African American Rhetorics provides foundational concepts from scholars in the field in the form of a collection of essays. This book historicizes and analyzes African American Rhetoric, as well as a discussion regarding future pedagogical practices and research in the field. This book interrogates where African American Rhetorics fits into cultural rhetorics to reaffirm scholars’ rhetorical inquiry. Also, “the essays…are an attempt to explore the development, meaning, themes, strategies, and arguments of African American rhetoric(s), as well as the connections of these to culture, rhetoric, poetics, composition, and literacy and among the same” (xv). The following two essays support my future work: “Modeling Orality: African American Rhetorical Practices and the Teaching of Writing” by Lena Ampadu (136) and “The Rhetoric of Democracy: Contracts, Declarations, and Bills of Sales” by Victoria Cliett (170). This book will help with foregrounding my research in African American Rhetorics.
Williams, Miriam F. From Black Codes to Recodification: Removing the Veil from Regulatory Writing. Baywood Pub, 2009.
In this book, Miriam Williams conducts three case studies using a cultural-studies approach to examine Texas regulations (the texts and writers) with African Americans as their audience. Williams examines the 1886 Texas Black Codes, plain language manuals for African American sharecroppers, regulatory writers, and audience of “contemporary” regulations along with focus-group findings. Williams develops a heuristic that can be used by regulatory writers considering African Americans are skeptical about the government. Williams finds discriminatory text by looking at the language, tone, and style of regulatory documents and finds the writers embed divisive text that marginalized people would not detect easily—a rhetorical strategy to maintain oppression. For future research in African American Rhetoric, I will consider this book’s approach and mine for regulatory and request for proposal (RFP) documents that I encountered while managing proposals in industry. I want to use their approach to find connections between my industry experience and research interests.

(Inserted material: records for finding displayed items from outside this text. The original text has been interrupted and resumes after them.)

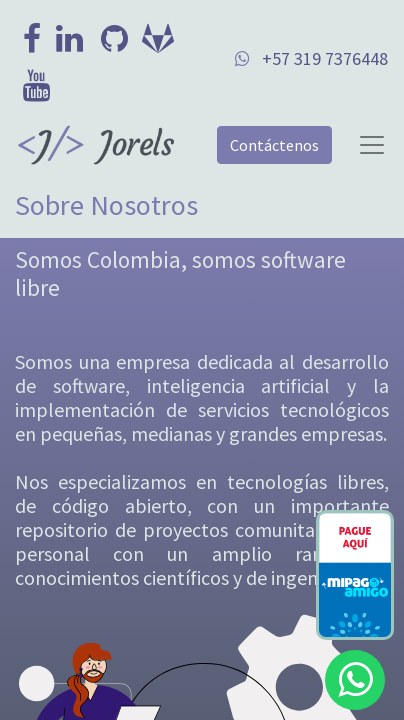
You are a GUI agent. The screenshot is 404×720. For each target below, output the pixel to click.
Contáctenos (274, 145)
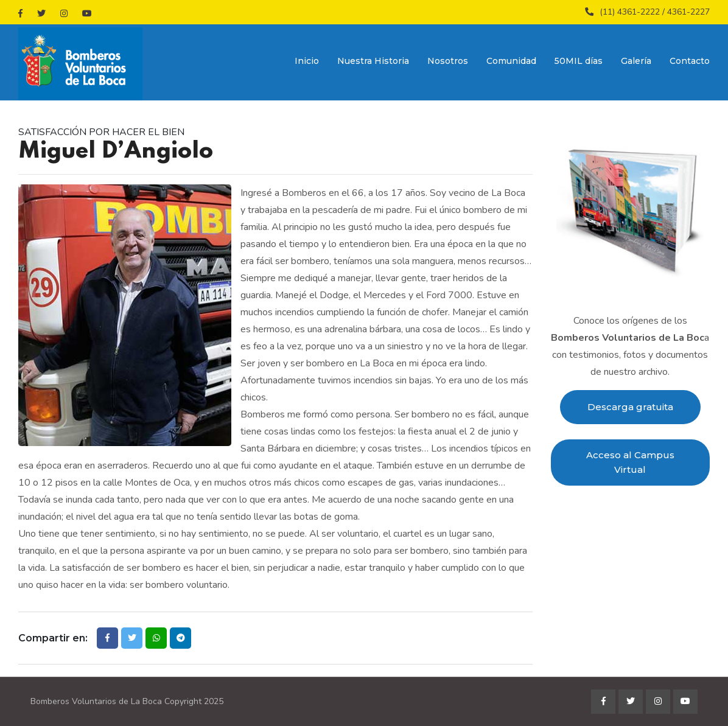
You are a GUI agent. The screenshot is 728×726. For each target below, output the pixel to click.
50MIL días (578, 61)
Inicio (307, 61)
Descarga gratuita (630, 407)
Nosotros (447, 61)
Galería (636, 61)
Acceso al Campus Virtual (630, 462)
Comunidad (511, 61)
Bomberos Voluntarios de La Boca (96, 701)
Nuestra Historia (373, 61)
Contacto (690, 61)
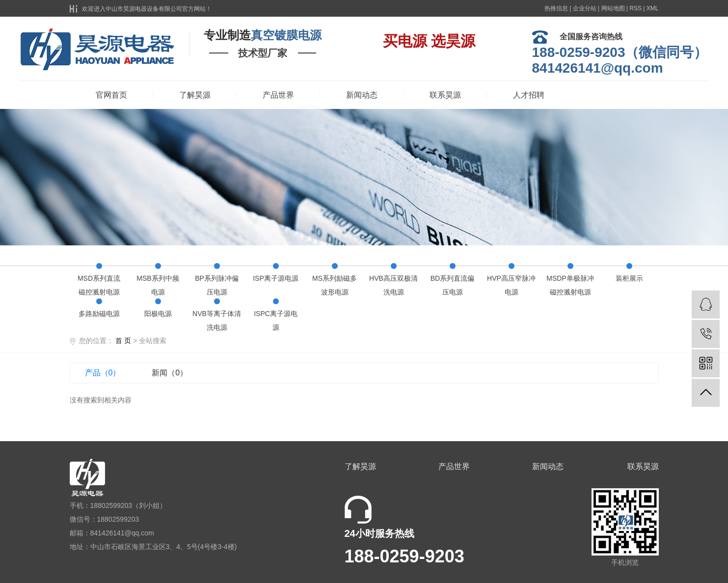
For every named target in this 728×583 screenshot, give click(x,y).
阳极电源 (158, 314)
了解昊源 (195, 95)
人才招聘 (529, 95)
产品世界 (278, 95)
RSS (635, 8)
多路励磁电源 (99, 314)
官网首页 (111, 95)
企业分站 (585, 8)
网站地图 (613, 8)
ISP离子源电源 (275, 278)
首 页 (123, 341)
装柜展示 (629, 278)
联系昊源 (445, 95)
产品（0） (103, 372)
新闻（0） (169, 372)
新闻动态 (362, 95)
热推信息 (556, 8)
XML (652, 8)
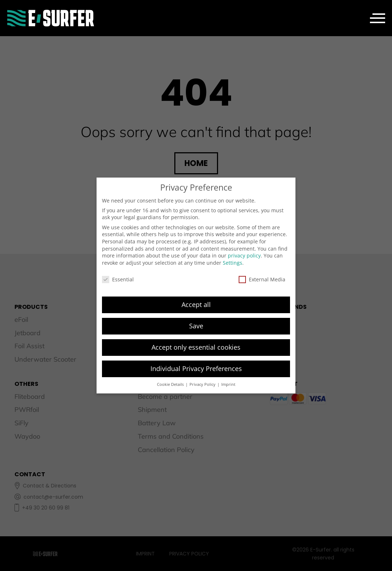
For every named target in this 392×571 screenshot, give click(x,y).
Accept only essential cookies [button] (196, 347)
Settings (233, 263)
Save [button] (196, 326)
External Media (262, 279)
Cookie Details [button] (171, 384)
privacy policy (244, 255)
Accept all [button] (196, 304)
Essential (118, 279)
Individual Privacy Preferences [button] (196, 368)
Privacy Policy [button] (203, 384)
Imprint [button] (228, 384)
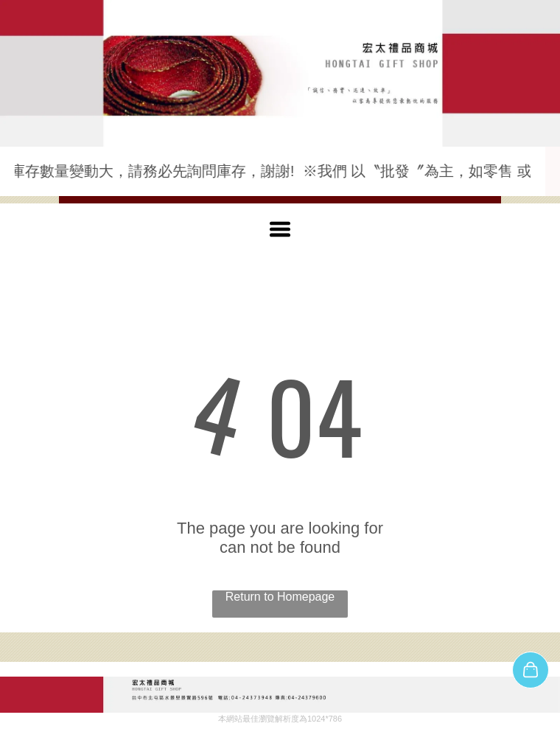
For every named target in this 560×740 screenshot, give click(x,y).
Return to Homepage (280, 596)
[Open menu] (280, 229)
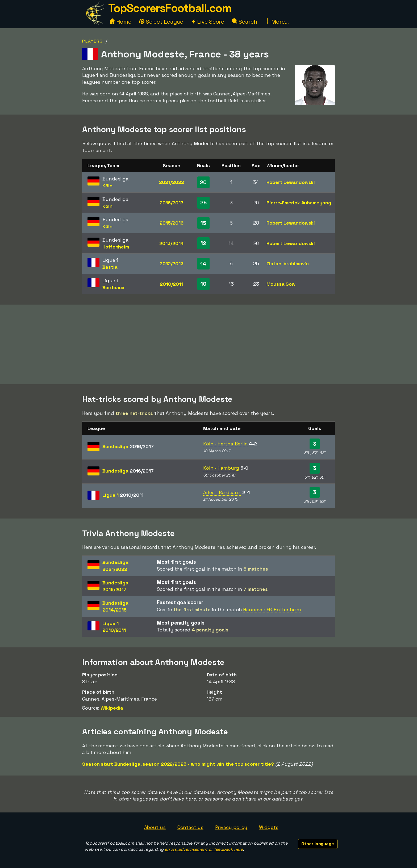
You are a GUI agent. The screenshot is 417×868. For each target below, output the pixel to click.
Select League (161, 22)
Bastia (110, 267)
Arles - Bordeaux (222, 492)
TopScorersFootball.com (170, 8)
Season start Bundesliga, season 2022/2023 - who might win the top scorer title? (178, 764)
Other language (318, 844)
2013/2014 (171, 243)
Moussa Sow (281, 284)
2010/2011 (172, 284)
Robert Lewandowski (291, 182)
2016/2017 (171, 203)
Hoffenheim (116, 247)
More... (276, 22)
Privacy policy (231, 827)
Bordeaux (114, 287)
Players (92, 41)
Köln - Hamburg (221, 468)
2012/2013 (171, 264)
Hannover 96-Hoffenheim (272, 610)
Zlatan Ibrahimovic (288, 264)
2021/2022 (171, 182)
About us (155, 827)
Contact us (190, 827)
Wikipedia (112, 708)
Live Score (207, 22)
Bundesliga (128, 446)
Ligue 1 (123, 495)
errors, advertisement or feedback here (204, 849)
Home (120, 22)
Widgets (268, 827)
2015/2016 (171, 223)
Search (244, 22)
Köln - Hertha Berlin (225, 444)
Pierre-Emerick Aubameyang (299, 203)
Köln (108, 186)
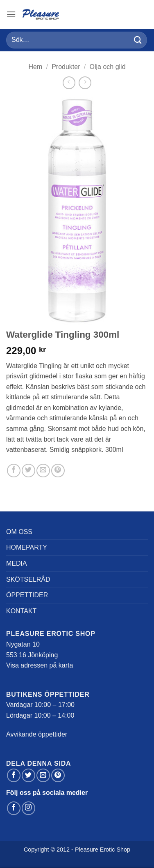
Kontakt (21, 611)
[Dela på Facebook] (14, 470)
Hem (35, 67)
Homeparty (27, 547)
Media (16, 563)
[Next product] (69, 83)
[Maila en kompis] (43, 470)
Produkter (66, 67)
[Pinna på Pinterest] (58, 470)
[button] (11, 14)
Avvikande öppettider (36, 734)
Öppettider (27, 595)
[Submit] (138, 40)
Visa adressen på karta (39, 665)
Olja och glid (108, 67)
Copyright (36, 850)
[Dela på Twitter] (28, 470)
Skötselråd (28, 579)
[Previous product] (85, 83)
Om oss (19, 532)
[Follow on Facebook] (14, 808)
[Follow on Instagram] (28, 808)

Young, Vershawn Ashanti, and Michelle Bachelor Robinson, eds. The Routledge Reader of African American Rhetoric: The Longue Durée of Black Voices. Routledge, 2018.

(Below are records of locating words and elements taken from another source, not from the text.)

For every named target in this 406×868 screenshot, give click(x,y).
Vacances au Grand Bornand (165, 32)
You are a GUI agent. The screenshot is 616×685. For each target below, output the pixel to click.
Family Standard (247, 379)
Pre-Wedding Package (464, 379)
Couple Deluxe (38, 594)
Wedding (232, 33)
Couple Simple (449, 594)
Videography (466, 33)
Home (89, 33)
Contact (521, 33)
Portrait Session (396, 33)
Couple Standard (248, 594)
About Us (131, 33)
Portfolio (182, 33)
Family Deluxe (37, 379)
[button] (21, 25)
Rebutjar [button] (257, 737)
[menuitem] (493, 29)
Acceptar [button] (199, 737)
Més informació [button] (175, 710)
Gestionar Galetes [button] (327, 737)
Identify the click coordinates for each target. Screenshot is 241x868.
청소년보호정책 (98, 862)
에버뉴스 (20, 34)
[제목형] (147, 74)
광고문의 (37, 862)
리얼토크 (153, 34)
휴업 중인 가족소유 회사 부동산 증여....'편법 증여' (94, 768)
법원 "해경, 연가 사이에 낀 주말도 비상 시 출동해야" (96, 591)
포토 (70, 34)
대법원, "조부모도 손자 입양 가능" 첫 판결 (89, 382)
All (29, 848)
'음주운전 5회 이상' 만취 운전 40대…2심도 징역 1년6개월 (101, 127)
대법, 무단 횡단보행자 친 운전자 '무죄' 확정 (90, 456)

In the essay “Markings of an African Concept of Rhetoric,” Molefi Asante examines the root of African American rhetoric by first comparing the communication differences between African and Western cultures. Asante notes that because Western culture uses written communication, this gives way to a “written treatise on rhetoric,” but African culture possesses other forms of communication. Asante states, “By the nature of traditional African philosophy, rhetoric in African society is an architectonic functioning art continuously fashioning the lives and attitudes of the people” (12). For African society, there is an emphasis on spoken word or public discourse, which gives words power and makes naming a creative art. This text provides an understanding of cultural practices that inform African American rhetoric and emphasizes the work that still needs to be done to establish African rhetoric.